What is your project about?
- My PhD project is related to the study of nanophotonic interaction with matter for the development of integrated electro-optic devices. These devices translate information from the electrical domain in the form of electrical bits into the photonic domain, and vice versa. Current electro-optic elements have very large footprint dimensions in the range of several centimetres.
- During my PhD project, I could reduce the size of these devices down to dimensions much smaller than a human hair. Additionally, the reduction in size leads to a drastic improvement of translation efficiency, speed and energy consumption.
What are the scientific challenges and perspectives in your project?
- The main challenge to develop nanoscaled electro-optic devices stems from the fact that light can’t be easily squeezed to sizes smaller than its wavelength. This leads to an enormous size mismatch between photonic and electronic components which has presented a major problem in interfacing these technologies.
- However, by coupling of electromagnetic waves to electrons at the surface of metal, light can be confined far below its wavelength. This attractive feature of plasmonics has led to the realization of exceptionally compact and efficient electro-optic devices developed during my PhD.
What is your estimate of the impact, which your project may have to society in the long term?

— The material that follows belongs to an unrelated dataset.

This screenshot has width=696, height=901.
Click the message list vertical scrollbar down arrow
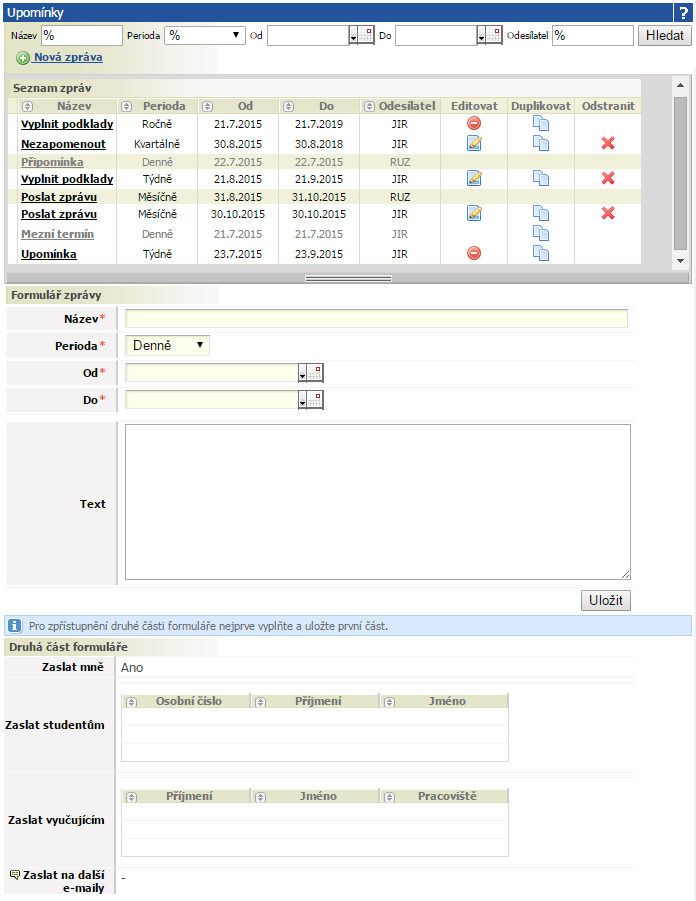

- In current days where digital networks and connectivity are more vital than ever, it is important to have a reliable and dense telecommunication network with high information-handling capacity. Electro-optic devices in data centres are playing a very crucial role in this telecommunication network; however, they consume considerable amounts of energy and generate too much heat.
- Furthermore, the increasing volume and detail of data collected and transmitted all over the globe require ever higher performance requirements for future telecommunication technology.
- The new plasmonic devices developed during my PhD fulfil the demands of future communication links by being smaller, faster and more efficient than current electro-optic technology. On top of that, they are inexpensive to produce and consume very little energy. This is a crucial step towards making the technology fit for the future of data transmission.
The PhD award from the Danish Academy of Natural Sciences is given to a PhD or industrial researcher graduated from a Danish university or institution of higher education. The award must be given for an extraordinary or outstanding thesis as acknowledgement and encouragement.